Storage Backends¶
Backends determine how and where SHAP explanations are stored and retrieved.
ParquetBackend¶
The default backend using Apache Parquet format for efficient columnar storage.
Basic Usage¶
from shapmonitor.backends import ParquetBackend
# Create backend
backend = ParquetBackend("/path/to/shap_logs")
# Use with SHAPMonitor
from shapmonitor import SHAPMonitor
monitor = SHAPMonitor(
explainer=explainer,
backend=backend # Or use data_dir instead
)
Directory Structure¶
Parquet files are organized using Hive-style partitioning for efficient querying and compatibility with tools like Dask, Spark, and DuckDB:
shap_logs/
├── date=2025-12-26/
│ ├── uuid-1234.parquet
│ ├── uuid-5678.parquet
│ └── uuid-9abc.parquet
├── date=2025-12-27/
│ ├── uuid-def0.parquet
│ └── uuid-1234.parquet
└── date=2025-12-28/
└── uuid-5678.parquet
With multiple partition keys (e.g., partition_by=["date", "model_version"]):
shap_logs/
├── date=2025-12-26/
│ ├── model_version=v1.0/
│ │ └── uuid-1234.parquet
│ └── model_version=v2.0/
│ └── uuid-5678.parquet
└── date=2025-12-27/
└── model_version=v1.0/
└── uuid-9abc.parquet
Each file contains one batch of explanations.
Data Schema¶
Each Parquet file contains:
| Column | Type | Description |
|---|---|---|
timestamp |
datetime | When batch was logged |
batch_id |
string | Unique batch identifier (UUID) |
model_version |
string | Model version identifier |
n_samples |
int | Number of samples in batch |
base_value |
float | Expected value from explainer |
shap_{feature} |
float | SHAP value for each feature |
{feature} |
float | Original feature value |
prediction |
float | Model prediction (if provided) |
Example:
import pandas as pd
# Read a Parquet file directly
df = pd.read_parquet("shap_logs/date=2025-12-26/uuid-1234.parquet")
print(df.columns)
# Index(['timestamp', 'batch_id', 'model_version', 'n_samples', 'base_value',
# 'shap_MedInc', 'shap_HouseAge', 'MedInc', 'HouseAge', 'prediction'], dtype='object')

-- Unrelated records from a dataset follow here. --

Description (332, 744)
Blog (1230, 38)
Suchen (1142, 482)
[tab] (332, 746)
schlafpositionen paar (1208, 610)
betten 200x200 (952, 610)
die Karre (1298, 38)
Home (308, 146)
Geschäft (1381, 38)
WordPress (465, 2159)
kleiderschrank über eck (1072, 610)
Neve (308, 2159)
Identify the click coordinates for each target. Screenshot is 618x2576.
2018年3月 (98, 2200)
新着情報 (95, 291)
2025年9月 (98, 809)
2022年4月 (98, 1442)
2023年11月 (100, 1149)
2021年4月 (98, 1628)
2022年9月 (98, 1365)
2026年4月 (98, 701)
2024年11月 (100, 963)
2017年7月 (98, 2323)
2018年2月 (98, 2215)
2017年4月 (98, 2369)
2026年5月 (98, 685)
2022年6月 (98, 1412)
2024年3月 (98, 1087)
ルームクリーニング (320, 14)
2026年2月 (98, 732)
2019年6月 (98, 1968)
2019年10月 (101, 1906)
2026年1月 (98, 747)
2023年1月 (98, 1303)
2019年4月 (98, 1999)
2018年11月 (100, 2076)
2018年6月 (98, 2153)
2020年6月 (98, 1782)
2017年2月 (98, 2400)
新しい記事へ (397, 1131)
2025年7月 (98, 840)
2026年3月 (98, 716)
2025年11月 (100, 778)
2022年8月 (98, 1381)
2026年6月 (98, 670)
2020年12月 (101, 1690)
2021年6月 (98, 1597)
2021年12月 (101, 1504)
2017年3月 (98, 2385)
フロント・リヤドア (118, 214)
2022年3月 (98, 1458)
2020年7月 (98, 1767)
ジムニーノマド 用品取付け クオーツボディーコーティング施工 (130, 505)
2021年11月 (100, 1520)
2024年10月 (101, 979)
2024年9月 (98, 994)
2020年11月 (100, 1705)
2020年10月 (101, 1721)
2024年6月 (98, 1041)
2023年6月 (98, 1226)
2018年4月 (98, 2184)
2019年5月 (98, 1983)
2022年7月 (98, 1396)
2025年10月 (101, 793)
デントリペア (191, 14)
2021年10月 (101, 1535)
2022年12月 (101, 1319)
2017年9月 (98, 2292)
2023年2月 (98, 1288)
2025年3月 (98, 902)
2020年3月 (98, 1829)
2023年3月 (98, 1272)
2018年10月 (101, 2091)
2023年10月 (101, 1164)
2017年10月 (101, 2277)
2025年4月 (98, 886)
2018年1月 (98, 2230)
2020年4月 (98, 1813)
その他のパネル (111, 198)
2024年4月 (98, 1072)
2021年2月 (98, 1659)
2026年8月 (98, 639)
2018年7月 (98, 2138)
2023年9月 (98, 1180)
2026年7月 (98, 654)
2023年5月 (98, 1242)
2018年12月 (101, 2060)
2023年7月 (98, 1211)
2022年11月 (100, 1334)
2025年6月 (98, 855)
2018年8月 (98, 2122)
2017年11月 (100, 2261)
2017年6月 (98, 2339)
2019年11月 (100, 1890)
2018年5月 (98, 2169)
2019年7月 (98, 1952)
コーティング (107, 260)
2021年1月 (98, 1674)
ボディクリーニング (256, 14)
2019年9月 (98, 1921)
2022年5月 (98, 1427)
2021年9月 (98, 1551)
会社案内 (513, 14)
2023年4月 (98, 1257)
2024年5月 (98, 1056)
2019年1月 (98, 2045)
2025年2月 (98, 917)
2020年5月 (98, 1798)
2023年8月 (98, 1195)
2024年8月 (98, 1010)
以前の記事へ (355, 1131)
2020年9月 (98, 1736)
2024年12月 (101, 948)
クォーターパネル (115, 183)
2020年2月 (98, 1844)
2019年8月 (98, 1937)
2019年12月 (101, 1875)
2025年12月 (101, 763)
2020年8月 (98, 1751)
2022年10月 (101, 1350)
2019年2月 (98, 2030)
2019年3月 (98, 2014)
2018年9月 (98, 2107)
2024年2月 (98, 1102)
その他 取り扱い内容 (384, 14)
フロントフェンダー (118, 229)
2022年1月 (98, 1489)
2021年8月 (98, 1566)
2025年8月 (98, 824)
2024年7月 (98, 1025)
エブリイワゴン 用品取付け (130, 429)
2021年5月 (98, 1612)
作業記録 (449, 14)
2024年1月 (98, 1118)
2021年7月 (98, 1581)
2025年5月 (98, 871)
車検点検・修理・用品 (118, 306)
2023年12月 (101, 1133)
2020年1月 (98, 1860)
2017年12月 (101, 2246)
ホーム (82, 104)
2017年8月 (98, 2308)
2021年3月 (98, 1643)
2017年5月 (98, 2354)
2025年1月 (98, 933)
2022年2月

# Read entire directory with Hive partitioning (partition columns auto-added)
df = pd.read_parquet("shap_logs/")
print(df.columns)
# Includes 'date' column from Hive partition
Configuration¶
backend = ParquetBackend(file_dir="/path/to/logs")
# With custom partitioning (default is ["date"])
backend = ParquetBackend(
file_dir="/path/to/logs",
partition_by=["date", "model_version"] # Hive-style: date=.../model_version=.../
)
# Supported partition keys: "date", "batch_id", "model_version"
# Access configuration
backend.file_dir # Path object
backend.partition_by # List of partition keys
Backend Operations¶
Write¶
Write a batch of explanations:
from shapmonitor.types import ExplanationBatch
from datetime import datetime
# Create batch (normally done by SHAPMonitor)
batch = ExplanationBatch(
timestamp=datetime.now(),
batch_id="uuid-1234",
model_version="v1.0",
n_samples=100,
base_values=[0.5] * 100,
shap_values={"feature_1": [0.1, 0.2, ...], ...},
feature_values={"feature_1": [1.0, 2.0, ...], ...},
predictions=[0.6, 0.7, ...]
)
# Write to backend
path = backend.write(batch)
print(f"Wrote to {path}")
Read¶
Read explanations from a date range with optional filtering:
from datetime import datetime, timedelta
# Read single day
today = datetime.now()
df = backend.read(today, today)
# Read date range
week_ago = today - timedelta(days=7)
df = backend.read(week_ago, today)
# Filter by model version (uses partition pruning for efficiency)
df = backend.read(week_ago, today, model_version="v1.0")
# Filter by batch_id
df = backend.read(today, batch_id="uuid-1234")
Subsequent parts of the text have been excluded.